### Source document ###

# portmaster hints



## bigearsbilly (Jul 24, 2010)

Does anyone have any hints for using portmaster.
Is it actually any good for anything?

Every time I use it, like tonight, I spend 8 hours trying to get my system to
work again.
I have currently resorted to using the twm window manager trying to fix all the things
portmaster breaks. At least it didn't break X windows.

Nearly everything I touch after using portmaster requests an earlier library/port.
So now I'm writing /etc/libmap.conf files.


It's a real pain.


----------



## dennylin93 (Jul 24, 2010)

It's actually a great tool. Can't even remember the last time I broke anything.

Did you read /usr/ports/UPDATING before updating?


----------



## phoenix (Jul 24, 2010)

Search the forums.  Most issues with the ports tree arise from people blindly using -a and/or -f, not reading /usr/ports/UPDATING before beginning, not doing things in small batches, and not reading relevant man pages (ports(7), portmaster(8) for starters).

For example, using the following portmaster options is highly recommended:  *-b -d -w*


----------



## bigearsbilly (Jul 26, 2010)

well I guess all tools are good if you know how to use 'em!

### Data shown ###

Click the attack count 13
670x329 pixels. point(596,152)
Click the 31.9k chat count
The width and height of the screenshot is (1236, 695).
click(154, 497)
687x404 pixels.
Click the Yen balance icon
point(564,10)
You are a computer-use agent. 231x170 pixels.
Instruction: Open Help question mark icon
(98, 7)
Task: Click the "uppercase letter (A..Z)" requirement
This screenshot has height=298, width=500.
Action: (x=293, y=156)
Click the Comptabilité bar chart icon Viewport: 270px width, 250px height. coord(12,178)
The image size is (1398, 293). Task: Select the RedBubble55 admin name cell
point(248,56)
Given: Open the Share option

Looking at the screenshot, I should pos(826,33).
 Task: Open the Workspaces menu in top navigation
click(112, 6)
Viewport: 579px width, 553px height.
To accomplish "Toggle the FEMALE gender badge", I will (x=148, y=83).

###
### Data shown ###

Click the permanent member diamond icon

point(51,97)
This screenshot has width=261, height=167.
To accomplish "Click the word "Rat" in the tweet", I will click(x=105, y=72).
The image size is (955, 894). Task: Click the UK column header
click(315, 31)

###
### Data shown ###

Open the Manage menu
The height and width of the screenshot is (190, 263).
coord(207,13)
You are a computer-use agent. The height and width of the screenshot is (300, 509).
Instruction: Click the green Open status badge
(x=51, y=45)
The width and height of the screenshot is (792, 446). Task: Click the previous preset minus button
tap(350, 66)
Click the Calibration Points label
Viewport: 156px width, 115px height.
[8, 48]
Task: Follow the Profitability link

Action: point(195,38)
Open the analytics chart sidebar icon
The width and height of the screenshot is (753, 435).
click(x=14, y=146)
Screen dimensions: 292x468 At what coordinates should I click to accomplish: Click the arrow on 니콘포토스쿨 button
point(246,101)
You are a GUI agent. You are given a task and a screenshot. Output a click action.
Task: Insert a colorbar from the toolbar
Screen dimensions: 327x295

###

Actions to take:
A - Answer these questions about the portmaster forum thread:
(i) What kind of files does bigearsbilly say he is now writing?
(ii) Which file does dennylin93 ask about reading before updating?
(iii) Which portmaster options does phoenix call highly recommended?
B - Reproduce word for word the stretch of the portmaster forum thread from "Does anyone have" through "work again.".

Answer set:
A -
(i) /etc/libmap.conf files
(ii) /usr/ports/UPDATING
(iii) -b -d -w

B -
Does anyone have any hints for using portmaster.
Is it actually any good for anything?

Every time I use it, like tonight, I spend 8 hours trying to get my system to
work again.